# Looking For More Info On This Omega



## lordofthefiles (Jan 31, 2011)

Hi folks. I have this manual wind Omega with a cal.620. Am I correct in thinking this caliber was first produced in 1961? and if so when did they cease using it I am trying to date it an ultra slim case therefore I am to afraid to attempt to get the case back off. It has beautiful stick hands & gold Omega symbol Thought I would post here on the off chance someone may have more info as to it's origins possible collection etc it is 33mm excluding crown.

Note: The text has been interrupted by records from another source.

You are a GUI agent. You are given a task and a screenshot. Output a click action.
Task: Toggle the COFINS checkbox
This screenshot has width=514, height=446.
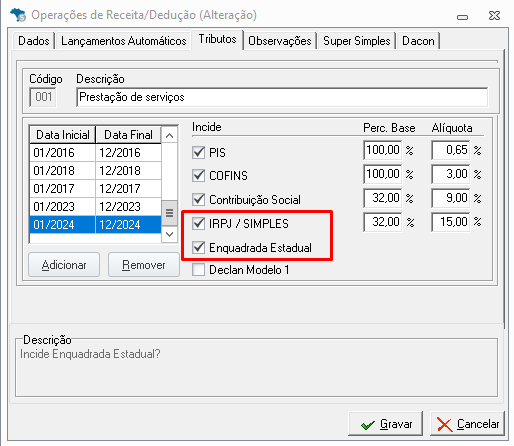click(199, 175)
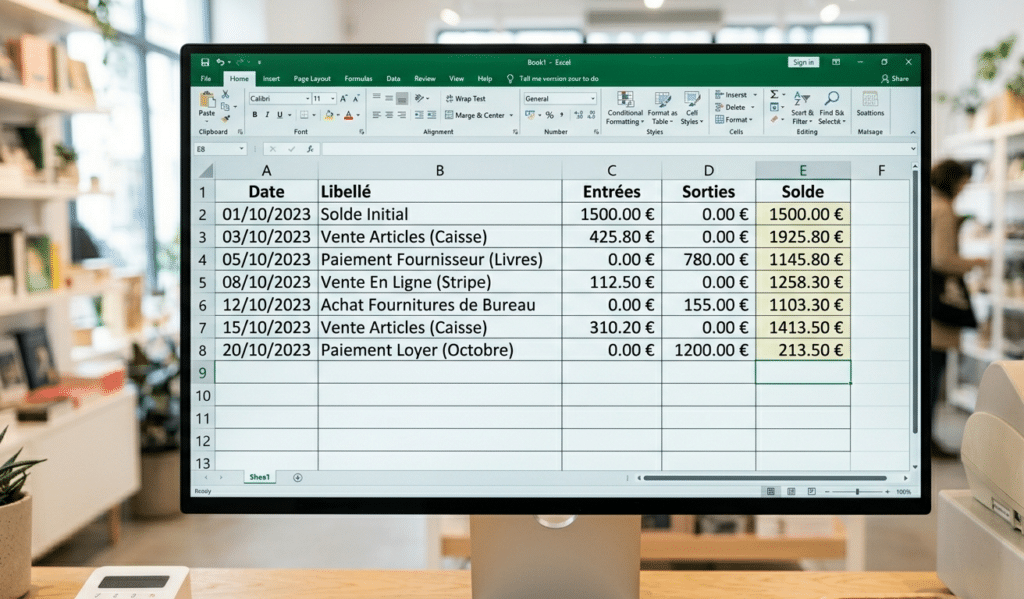Click the Format Painter brush icon

coord(226,118)
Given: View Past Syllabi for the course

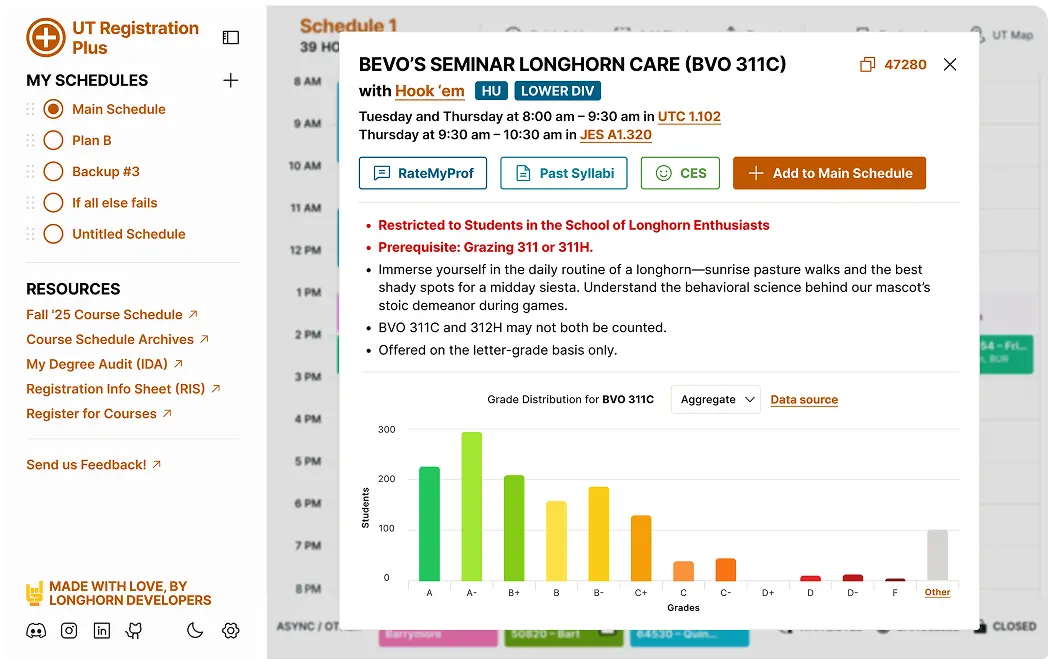Looking at the screenshot, I should (564, 173).
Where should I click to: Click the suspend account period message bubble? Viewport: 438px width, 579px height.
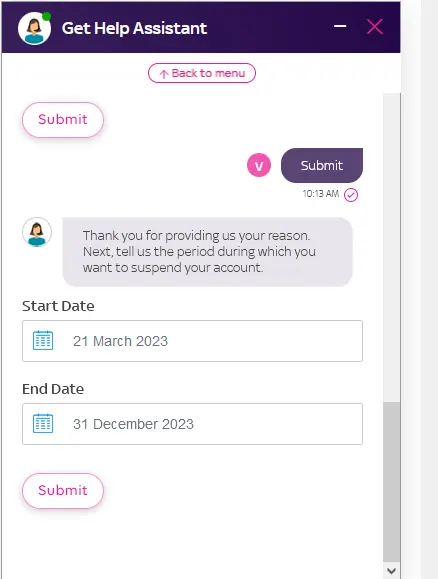click(x=207, y=252)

Also does anyone know what happened to that excellent Omega customer service online resource that allowed you to check back on older collections?

























​
Off to the watchmakers this week to get the back off.

TIA

Steve


----------



## William_Wilson (May 21, 2007)

Have a look here: Omega Vintage Site

Taken from above website:

De Ville

Gents' leather strap

Reference

ST 111.0046

International collection

1962 - 1966

Movement

Type: Manual winding (mechanical)

Caliber number: 620

Superflat

Created in 1960

17 jewels

Case

Stainless steel

Dimensions: Ã˜31,5 mm

Case back

Press-in

Full metal

Dial

Different types available, with hand-rivetted gold hour markers and "stick" hands.

Crystal

Hesalite

Bracelet

Leather

Water resistance

No (patent crown)

This watch may have existed with different dials.

More product information

Case : round (31,5 mm diameter)

For leather straps of 16 mm lug-size

International Collection : 1962-1966

Swiss retail price (1962) : CHF 190.-

Also available in 14K gold-plated (20 mic.) with SS case back (MD or ME 111.0046, CHF 200.-), in 18K solid yellow or pink gold (BA or BB 111.0046, CHF 440.-) and in 18K solid white gold (BC 111.0046, CHF 570.-).

Replaced ref. 111.0077

Later replaced by ref. 111.0022

SCH










Later,

William


----------



## lordofthefiles (Jan 31, 2011)

Thanks William.

Much appreciated. Have bookmarked the link for future ref :thumbsup:


----------



## andyclient (Aug 1, 2009)

Once you have the back off and noted the serial no on the movement you will be able to get an acurate date of manufacture from the site in Williams link

cheers

Andy


----------